When, upon an adverse claim filed, an action is brought, the jurisdiction of the Land Department is suspended until the controversy is decided by the court, and the court only can decide when the controversy is at an end. That question is out of the jurisdiction of the Department, as is also the title to the land. But it is the province of the Department to pass upon questions of fraud in the application, and consequently a patent may not be collaterally attacked for fraud in obtaining it. So questions of prior rights of occupancy which would be interfered with by the working of the mines are cognizable by the Land Department.

Not only the courts in a collateral proceeding, but the Land Department itself, have no power, when a patent has once issued, to vacate, recall, or limit it. That can only be accomplished in one way, as will be explained below.1

If, on the other hand, the Land Department had no jurisdiction of the case, its action in issuing a patent is unauthorized, and the patent is void, and may be attacked in a collateral proceeding. A 1 Div. IV., this chapter.

court of law may then consider matters disclosing a want of jurisdiction, it may read the patent in the light of existing laws and such facts as it should take judicial notice of, and may declare the Land Office to be without jurisdiction and the patent of no effect. Such jurisdiction is wanting where the government has no title to the land in question, as where it has passed out of the United States by previous grants, or where the issuance of the patent is unauthorized or prohibited by law, or, what is the same thing, the land has been reserved from sale.
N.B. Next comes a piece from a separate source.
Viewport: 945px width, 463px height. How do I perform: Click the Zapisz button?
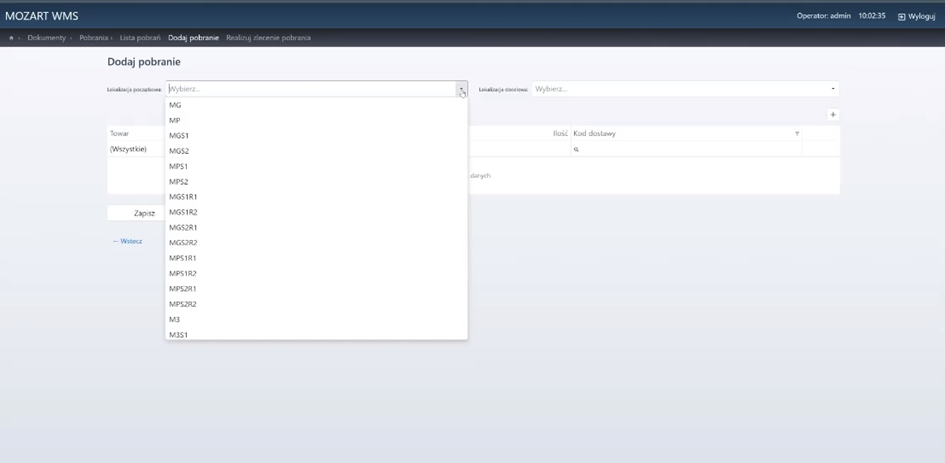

In such cases no title can pass. Like that of an individual, the government conveyance cannot pass title to ground that it does not own, or that its agent is without authority to convey. That want of authority must be a total want of authority, not a mere impropriety in its exercise, and every presumption is in favor of its existence.

When the Department's authority depends on the existence of particular facts, as, for instance, citizenship, or upon the performance of certain antecedent acts, it is the duty of the Department to ascertain the existence of these facts, or whether these acts have been performed, and its determination is conclusive against collateral attack.

The error of the Land Department, in cases within its jurisdiction, can, however, be corrected, but only at the instance of the government, which may have a patent vacated in equity for fraud or mistake in its issuance. The power of the Department itself over the land, ends when the patent is issued and placed on its records.

Although the patent is conclusive, yet, if the patentee was affected by a fiduciary relation, the courts will control the title for the benefit of the cestui que trust, and, if necessary, decree a conveyance. This will be done not only in the case of an express trust, where the trustee has taken title in his own name, but in all cases where a confidential relation exists. A co-tenant who surreptitiously obtains a patent in his own name, in disregard of the rights of other co-tenants, will be held to be a trustee.

Where, however, there existed a right and duty to file an adverse claim, the adverse party cannot, on failure to do so, set up a trust, unless he was induced not to contest the patentee's application by an agreement or by fraudulent conduct, such as would affect the patentee with a constructive trust.